Director Eli Roth’s Thanksgiving movie journey started in 2006, when his friends Quentin Tarantino and Robert Rodriguez were working on their double feature Grindhouse. To add to the double-feature experience, Tarantino asked his friends — including Roth — to create fake trailers that would appeal to the Grindhouse crowd. Roth knew exactly what he wanted to do.
In his youth and teenage years, Roth and his friend Jeff Rendell, who would co-write Thanksgiving, took in a steady diet of horror films, consuming VHS after VHS of carnage, chaos and gore. And one special subgenre kept them busy.

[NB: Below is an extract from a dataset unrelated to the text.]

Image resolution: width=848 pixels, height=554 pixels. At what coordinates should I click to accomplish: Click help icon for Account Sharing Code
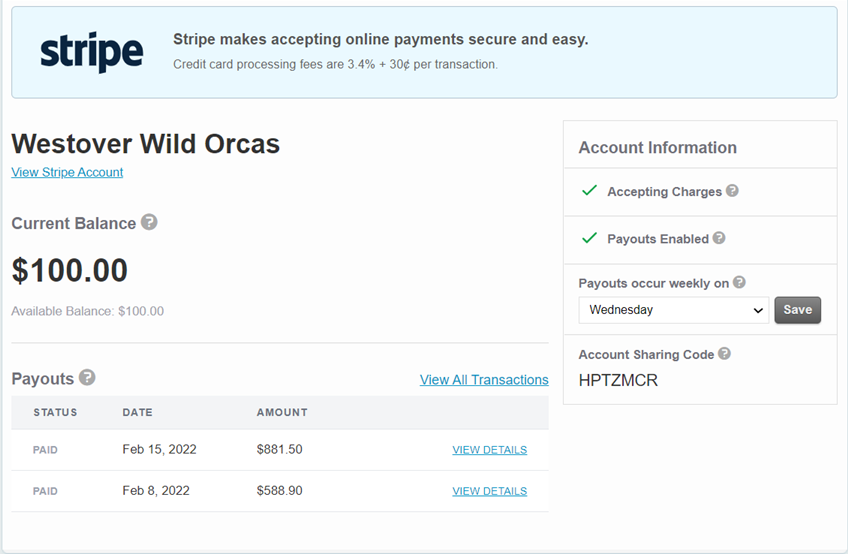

“We came of age in the early ’80s, the golden era of the holiday slasher movie,” he recalled. “Black Christmas, Halloween, My Bloody Valentine, April Fool’s Day, New Year’s Evil… When we saw Silent Night, Deadly Night, we cheered the mayhem while the Santa Claus killer yelled, ‘PUNISH!’ This, to us, was cinema at its peak.”
For the fake trailer requested by Tarantino, Roth saw the perfect opportunity to create a trailer for an American holiday that Hollywood horror movies had yet to celebrate: Thanksgiving.
Rendell and Roth wrote the trailer, and as Roth was completing filming on Hostel Part II, he had access to locations, actors, even fake heads from that film to immortalize it.